**WHAT IS NEEDED**: Exactly as written, output each of the entries below.

(Collected data entries)
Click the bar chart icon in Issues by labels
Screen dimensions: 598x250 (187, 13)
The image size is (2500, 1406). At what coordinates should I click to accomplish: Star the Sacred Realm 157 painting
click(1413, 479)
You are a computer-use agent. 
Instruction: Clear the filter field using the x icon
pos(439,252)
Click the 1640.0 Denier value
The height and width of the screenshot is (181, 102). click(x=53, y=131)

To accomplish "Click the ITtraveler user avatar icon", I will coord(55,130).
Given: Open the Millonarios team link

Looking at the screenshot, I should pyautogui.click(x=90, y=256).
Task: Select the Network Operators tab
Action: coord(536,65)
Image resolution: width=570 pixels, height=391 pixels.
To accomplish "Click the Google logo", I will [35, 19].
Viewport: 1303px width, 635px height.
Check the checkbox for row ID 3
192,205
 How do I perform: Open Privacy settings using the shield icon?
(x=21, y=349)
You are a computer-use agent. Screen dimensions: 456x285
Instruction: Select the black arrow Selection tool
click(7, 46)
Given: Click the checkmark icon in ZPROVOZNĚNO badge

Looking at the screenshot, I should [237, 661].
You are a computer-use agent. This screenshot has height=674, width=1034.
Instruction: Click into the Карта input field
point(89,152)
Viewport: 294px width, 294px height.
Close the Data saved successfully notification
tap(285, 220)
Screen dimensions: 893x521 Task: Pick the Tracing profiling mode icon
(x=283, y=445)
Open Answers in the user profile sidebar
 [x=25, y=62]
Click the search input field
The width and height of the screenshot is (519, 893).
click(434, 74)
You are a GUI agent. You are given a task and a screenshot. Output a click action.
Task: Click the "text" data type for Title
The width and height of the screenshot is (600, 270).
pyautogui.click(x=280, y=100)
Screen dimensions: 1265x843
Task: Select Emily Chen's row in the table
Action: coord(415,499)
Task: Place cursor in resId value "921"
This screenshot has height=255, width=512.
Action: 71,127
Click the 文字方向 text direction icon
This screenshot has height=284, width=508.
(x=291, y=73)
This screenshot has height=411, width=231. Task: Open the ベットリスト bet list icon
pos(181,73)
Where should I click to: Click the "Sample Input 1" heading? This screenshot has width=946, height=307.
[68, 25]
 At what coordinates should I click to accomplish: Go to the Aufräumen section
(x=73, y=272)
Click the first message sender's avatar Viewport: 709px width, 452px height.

**EXERCISE ANSWER**:
Click the bar chart icon in Issues by labels
Screen dimensions: 598x250 (187, 13)
The image size is (2500, 1406). At what coordinates should I click to accomplish: Star the Sacred Realm 157 painting
click(1413, 479)
You are a computer-use agent. 
Instruction: Clear the filter field using the x icon
pos(439,252)
Click the 1640.0 Denier value
The height and width of the screenshot is (181, 102). click(x=53, y=131)

To accomplish "Click the ITtraveler user avatar icon", I will coord(55,130).
Given: Open the Millonarios team link

Looking at the screenshot, I should pyautogui.click(x=90, y=256).
Task: Select the Network Operators tab
Action: coord(536,65)
Image resolution: width=570 pixels, height=391 pixels.
To accomplish "Click the Google logo", I will [35, 19].
Viewport: 1303px width, 635px height.
Check the checkbox for row ID 3
192,205
 How do I perform: Open Privacy settings using the shield icon?
(x=21, y=349)
You are a computer-use agent. Screen dimensions: 456x285
Instruction: Select the black arrow Selection tool
click(7, 46)
Given: Click the checkmark icon in ZPROVOZNĚNO badge

Looking at the screenshot, I should [237, 661].
You are a computer-use agent. This screenshot has height=674, width=1034.
Instruction: Click into the Карта input field
point(89,152)
Viewport: 294px width, 294px height.
Close the Data saved successfully notification
tap(285, 220)
Screen dimensions: 893x521 Task: Pick the Tracing profiling mode icon
(x=283, y=445)
Open Answers in the user profile sidebar
 [x=25, y=62]
Click the search input field
The width and height of the screenshot is (519, 893).
click(434, 74)
You are a GUI agent. You are given a task and a screenshot. Output a click action.
Task: Click the "text" data type for Title
The width and height of the screenshot is (600, 270).
pyautogui.click(x=280, y=100)
Screen dimensions: 1265x843
Task: Select Emily Chen's row in the table
Action: coord(415,499)
Task: Place cursor in resId value "921"
This screenshot has height=255, width=512.
Action: 71,127
Click the 文字方向 text direction icon
This screenshot has height=284, width=508.
(x=291, y=73)
This screenshot has height=411, width=231. Task: Open the ベットリスト bet list icon
pos(181,73)
Where should I click to: Click the "Sample Input 1" heading? This screenshot has width=946, height=307.
[68, 25]
 At what coordinates should I click to accomplish: Go to the Aufräumen section
(x=73, y=272)
Click the first message sender's avatar Viewport: 709px width, 452px height.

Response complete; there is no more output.